Job Creation Program for Smugglers: Once prohibited from presenting themselves to Canadian authorities in a safe and orderly way at a port of entry, asylum seekers will increasingly rely on smugglers to guide them into Canada surreptitiously. The smuggling business will grow in response to this government-created demand and become increasingly lucrative, as well as violent and lethal. 

People will pay, and if they don’t have the money, they will borrow it and become indebted to traffickers, who will exploit them. Smuggling will proliferate. We will hear more stories about more people who suffer debilitating injury or freeze to death trying to cross the border from U.S. into Canada or vice versa. Smugglers will be blamed for facilitating border crossing, and for the injuries and deaths that ensue. Wait for it.

Stimulus Package for Military and Security Contractors: Pundits and politicians will demand that Canada invest in surveillance, military and physical infrastructure along a 9,000 km Canada-U.S. border in order to halt the “invasion” of people seeking refugee protection. 

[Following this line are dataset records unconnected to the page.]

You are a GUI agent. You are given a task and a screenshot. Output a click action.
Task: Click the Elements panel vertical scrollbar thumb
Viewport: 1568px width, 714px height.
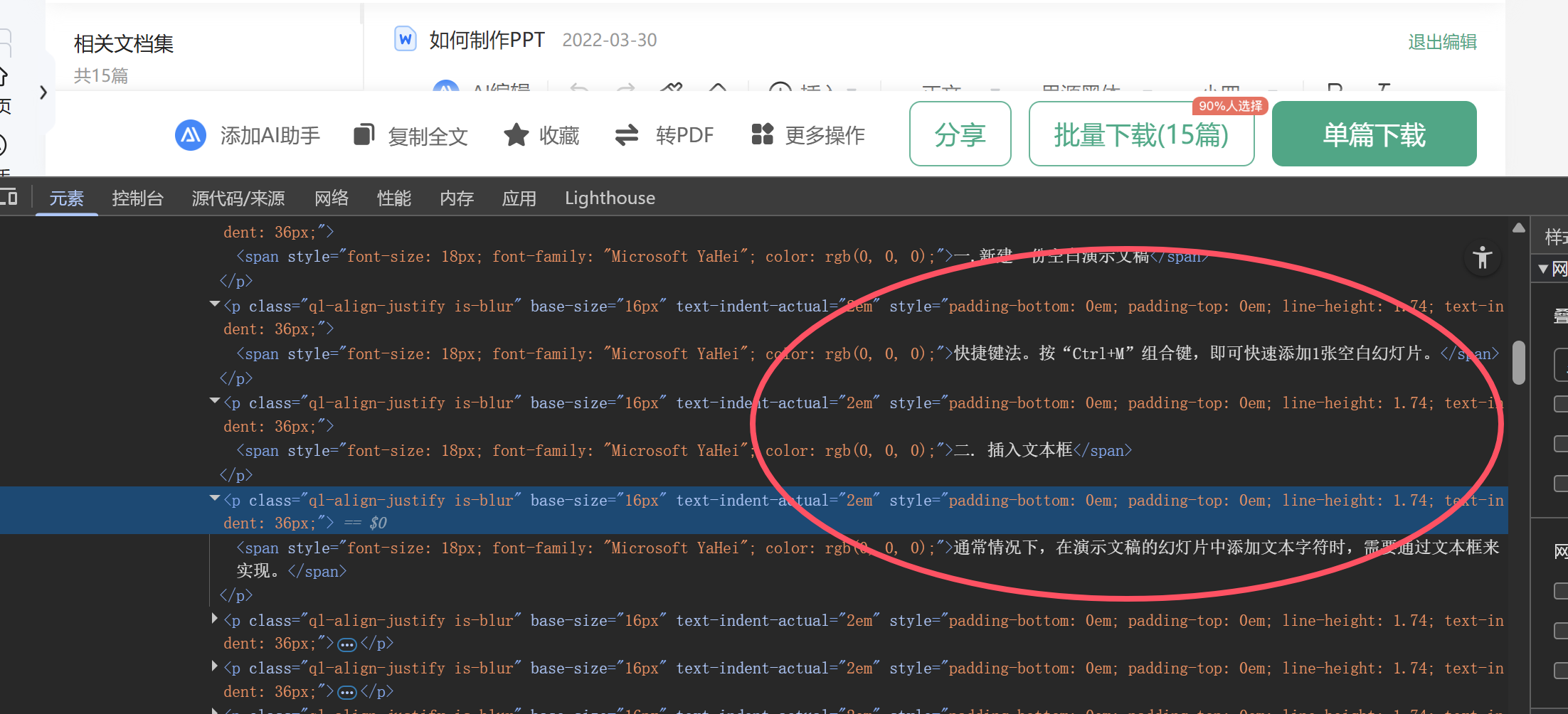(x=1518, y=362)
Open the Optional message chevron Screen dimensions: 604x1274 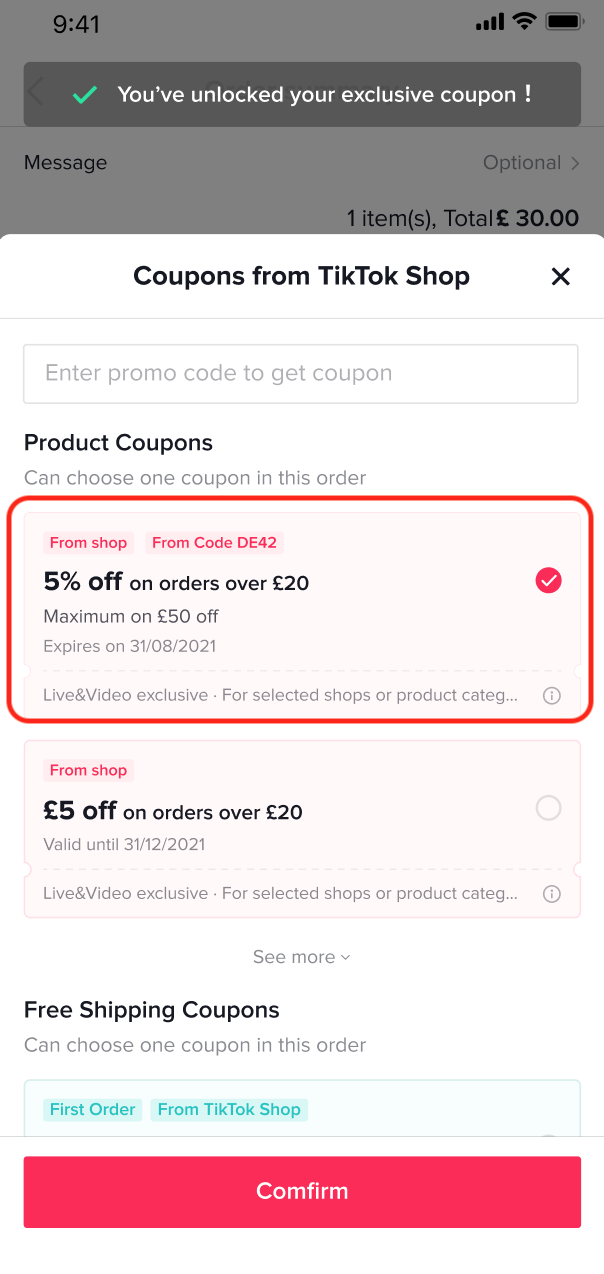point(575,163)
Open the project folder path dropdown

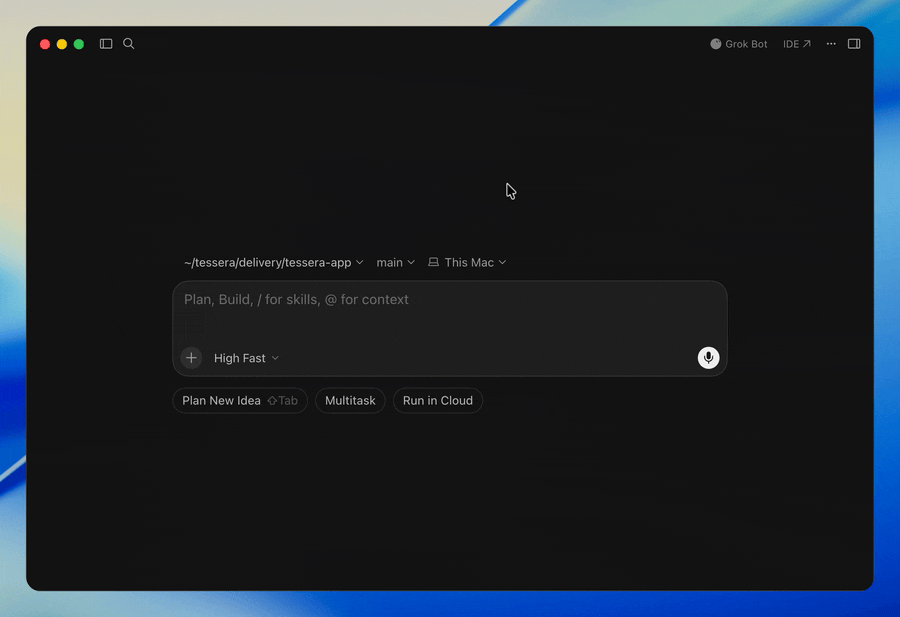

They will describe this as a “humanitarian” program to protect hapless asylum seekers from predation by ruthless smugglers and traffickers. Military and security contractors will line up to proffer their high-tech gadgets and high-priced solutions. Turning a 9,000 km border into a high-tech wall is an expensive, cruel and futile fantasy. The border will be a perpetual crisis zone, where no walls are high enough, no tactics are effective enough, and no amount of money spent is ever enough. Wait for it.

These are the lessons from Fortress Europe and from Australia’s Pacific Solution. Rumours already abound that the Liberals are pressing the United States to somehow “extend” the Canada-U.S. Safe Third Country Agreement along the full length of the Canadian border. President Biden is proposing a similar rule at its southern border. Wait for it.